5. ビキュリン調製:ビキュリンメチオジドを生理食塩水または人工脳脊髄液(ACSF)に溶解し、最終濃度1 μg/μLにします。溶解したビクキュリンを1mLの注射器に分け、アルミホイルで覆い、必要になるまで-20°Cで凍結します。必要に応じて、使用前にシリンジを解凍してください。
手術
1. ラットを設計されたチャンバーに入れることによって初期麻酔を誘発し、0.5-1 L/minの速度で酸素と混合された4-5%のイオブルランを送達する。次に、ラットの筋肉内(IMまたはIP)をケタミンとキシラジン(それぞれ100mg/kg)混合物で注入する。
2. 電気クリッパーを使用してラットの頭を剃ります。
3. ラットの耳にリドカインゲルを入れます。角膜乾燥や外傷を防ぐために、ラットの目に石油ゼリーを置きます。
4. 耳の棒および歯棒を使用して立体的なフレームでラットを固定します。
5. ポビトンヨウ素でラットの頭皮をスワブし、その後、アルコール拭きで領域を殺菌します。所望の切開線に沿って0.5-1%リドカイン溶液を皮下(SC)に浸潤する。メスの刃を使用して、頭皮に沿って切開を行います。

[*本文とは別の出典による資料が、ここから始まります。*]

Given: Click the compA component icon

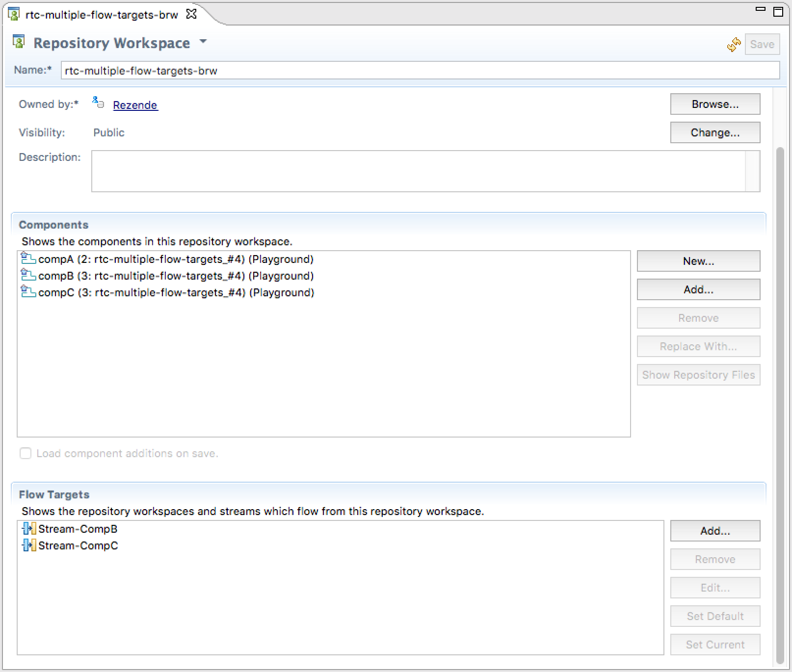Looking at the screenshot, I should tap(28, 258).
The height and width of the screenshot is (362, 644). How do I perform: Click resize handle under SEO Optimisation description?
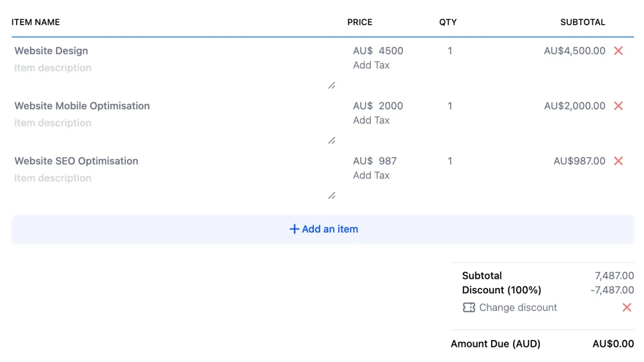click(332, 196)
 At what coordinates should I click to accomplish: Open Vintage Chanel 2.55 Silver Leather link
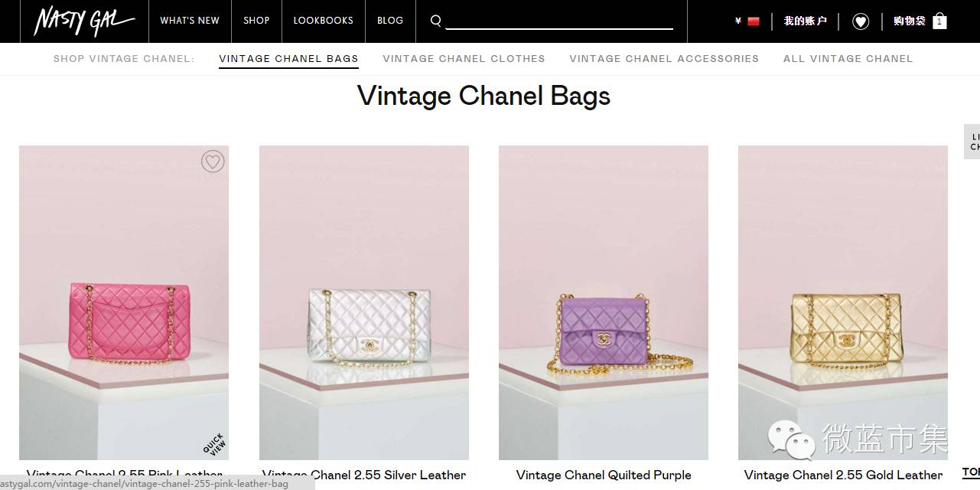[x=364, y=475]
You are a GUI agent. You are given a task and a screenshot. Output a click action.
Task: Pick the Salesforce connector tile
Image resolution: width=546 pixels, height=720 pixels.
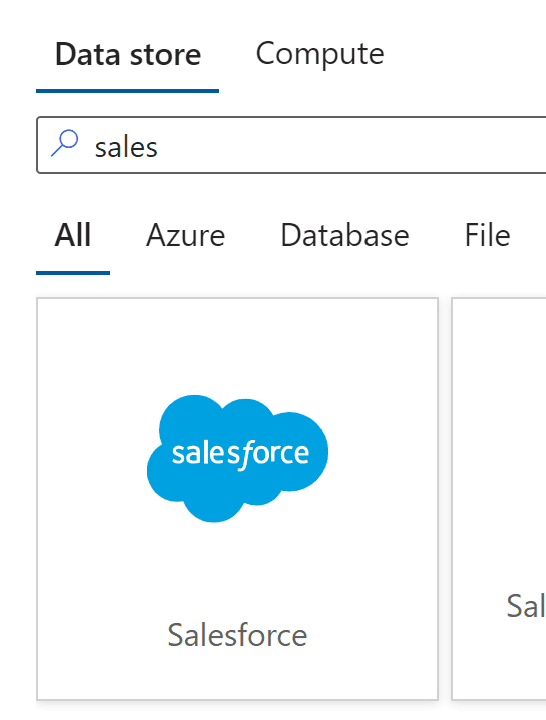point(237,499)
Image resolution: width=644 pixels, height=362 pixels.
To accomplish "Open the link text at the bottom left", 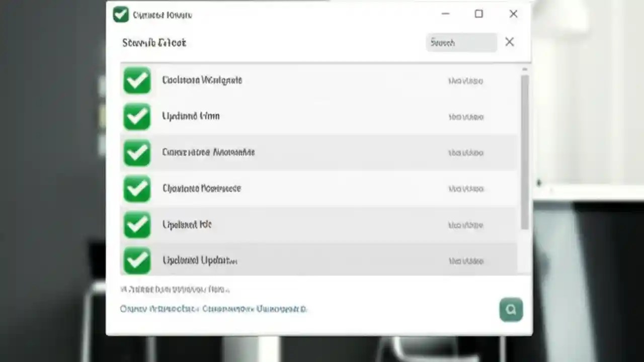I will 213,309.
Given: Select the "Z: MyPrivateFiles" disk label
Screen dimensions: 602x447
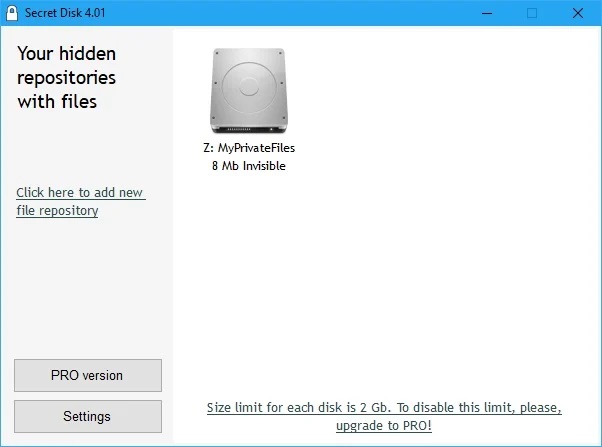Looking at the screenshot, I should click(x=248, y=147).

6. 鼻隠しを縁に向けて引っ張って、外科領域を開きます。
7. 綿棒を使用して、滅菌生理布地で頭蓋骨をきれいにします。出血の場合は、血液毛細血管を焼灼するために、発灼器を使用してください。このステップは、時間の経過に応じ、キャップの安定性に不可欠です。
8. 4つの湾曲した止頭線(2つの前部、2つの後部)で筋膜を締め、外科部位を拡大する。
9. ブレグマとラムダ座標を測定します。2 つのポイントのドーソベントラル (DV) 座標を 100 μm の範囲内に収まるようにレベル設定します。
10. ステレオタックス装置を使用して、対象領域と埋め込まれるアンカーねじの座標を測定し、マークします。前肢領域におけるチック誘導のためのまっすぐな注入カニューレ座標は次のとおりです: AP: +1 へ +1.5, mL: ±2.5, DV: 3;後肢領域: AP: -0.4 へ -0.5, mL: ±3.5, DV:3¹⁸^,²⁰.
  注:カニューレをまっすぐに移植することを妨げる複数のデバイスの移植の場合は、カニューレの注入角度とその座標を適宜変更します(前肢座標:AP:+2.7、mL:±2.5、DV:3、前から後方への角度15°)。
11. 顕微鏡下で頭蓋骨に穴を開けます。1/4-1/2ビットサイズのカーバイドラウンドバーが付いている歯科ドリル機械を使用してください。脳損傷のリスクを最小限に抑えるために、掘削技術に応じてドリル速度を調整し、メカニック圧力を避けてください。脳が見えるまで、約1mmのドリル。綿棒で血液を吸収し、滅菌生理水で洗います。
  注:アンカーネジはキャップを安定させるのに役立ちます。ネジが両方半球と前後軸に沿って位置していることを確認します。
12. カニューレ移植
  1. アンカーネジを穴にねじ込みます。ステンレス鋼#0 x 1/8サイズのネジを使用してください。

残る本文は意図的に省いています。